Ce discours serait aussi charmant que naïf – et certainement moins pertinent que ceux de Chaplin et Lubitsch en leur temps – si Anderson n’avait de cesse de complexifier les enjeux de cette prise de position. Il serait trompeur d’identifier le discours d’Anderson à celui de M. Gustave. En effet, ce dernier, derrière son inébranlable optimisme, est présenté comme un homme n’ayant même pas conscience de son propre statut d’illusionniste. Son empathie envers les vieilles veuves est plus que douteuse. Sa politesse excessive est constamment parasitée par des excès de cynisme d’une vulgarité surprenante, trahissant l’artificialité de son personnage. Plus que tout, son attachement pour les « valeurs civilisées » le plonge dans des situations certes amusantes (son enthousiasme pour la qualité du dessin du plan d’évasion d’une prison) mais finalement fatales (son dernier coup d’éclat contre les soldats).
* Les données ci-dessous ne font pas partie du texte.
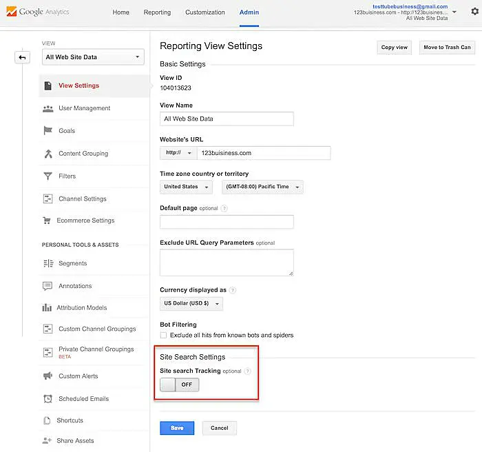
Task: Open the United States country dropdown
Action: (186, 187)
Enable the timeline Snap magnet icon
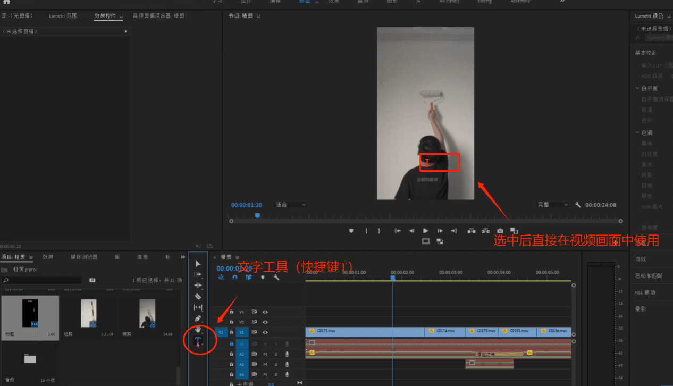Viewport: 673px width, 386px height. 234,277
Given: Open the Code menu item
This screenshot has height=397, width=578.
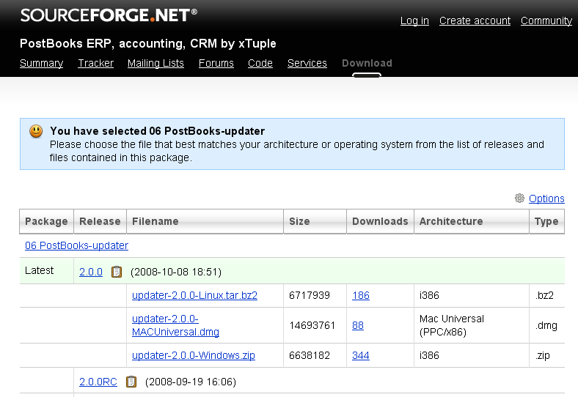Looking at the screenshot, I should click(x=260, y=63).
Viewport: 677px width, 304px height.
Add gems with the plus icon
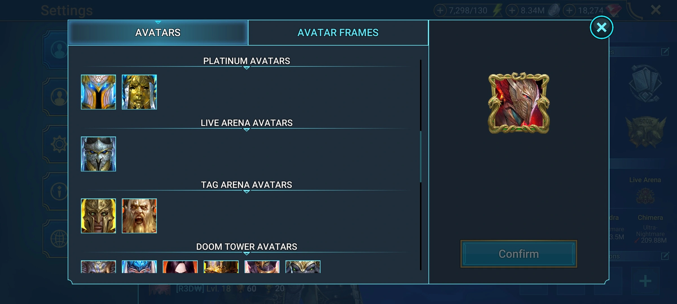[570, 11]
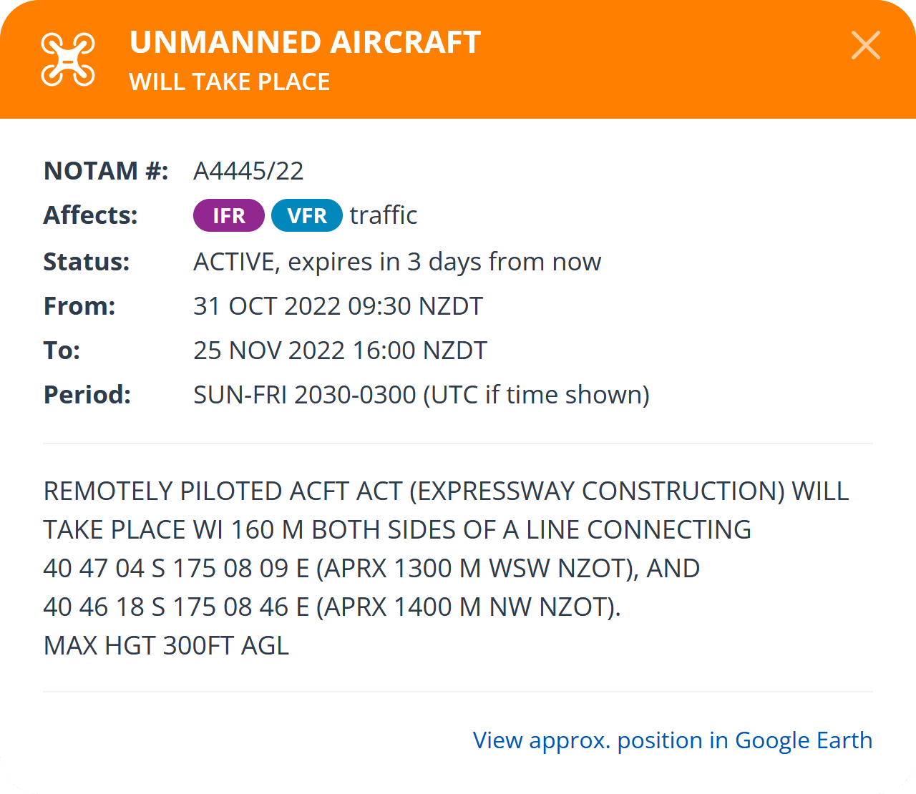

Le fondement de l’optimisme est la terreur pure, disait Oscar Wilde… Contre la folie du monde, M. Gustave aura choisi jusqu’au bout l’isolationnisme et le déni absolu.
À l’inverse, M. Moustapha est parfaitement conscient de la complexité du monde. Il n’est pas dupe des paradoxes inhérents à ce personnage mythique, tout comme il admet ouvertement son propre rapport nostalgique absurde envers ce vieil hôtel désormais décrépi. Contrairement à M. Gustave, Moustapha, qui est après tout le narrateur de ce film, est d’une lucidité troublante. À cet égard, il décide de faire deux ellipses totalement hallucinantes au sein de son récit. D’une part, le sort ultime de M. Gustave n’est évoqué qu’au détour d’une phrase sèche. Une fin abrupte d’autant plus surprenante que ce personnage semblait être le cœur du film. Est-ce un simple refus de laisser entrer par la grande porte cette cruelle réalité que M. Gustave a niée toute sa vie? Oui et non. En effet, le destin de M. Gustave sert à la fois d’allégorie et de trompe-l’œil. En une simple phrase, Moustapha évoque enfin la véritable raison de son attachement à l’hôtel. Toute sa vie n’aura finalement tourné qu’autour de son amour de jeunesse pour une charmante pâtissière morte trop jeune. Le récit de ces aventures burlesques ne fut ainsi pour lui qu’un moyen de faire revivre l’époque où elle était en vie. Son art est conçu comme une surface permettant d’effleurer l’horreur du monde sans jamais la nommer. En fin de compte, ce Grand Budapest Hotel n’a jamais été celui de Gustave, mais celui de cette tragique Agatha dont on ne saura jamais rien. Or, l’art d’Anderson n’a-t-il pas toujours consisté à surcharger le visible dans le but de masquer l’essentiel, quitte à se noyer dans la nostalgie d’une enfance idéalisée qui, très probablement, n’a jamais véritablement eu lieu? Depuis toujours, son univers se tient sur le bord d’un abîme existentiel. Il n’a jamais semblé aussi présent que dans ce film. The Grand Budapest Hotel ne fera probablement pas changer les détracteurs d’Anderson de camp. Mais ils ne pourront plus jamais l’accuser de superficialité infantile.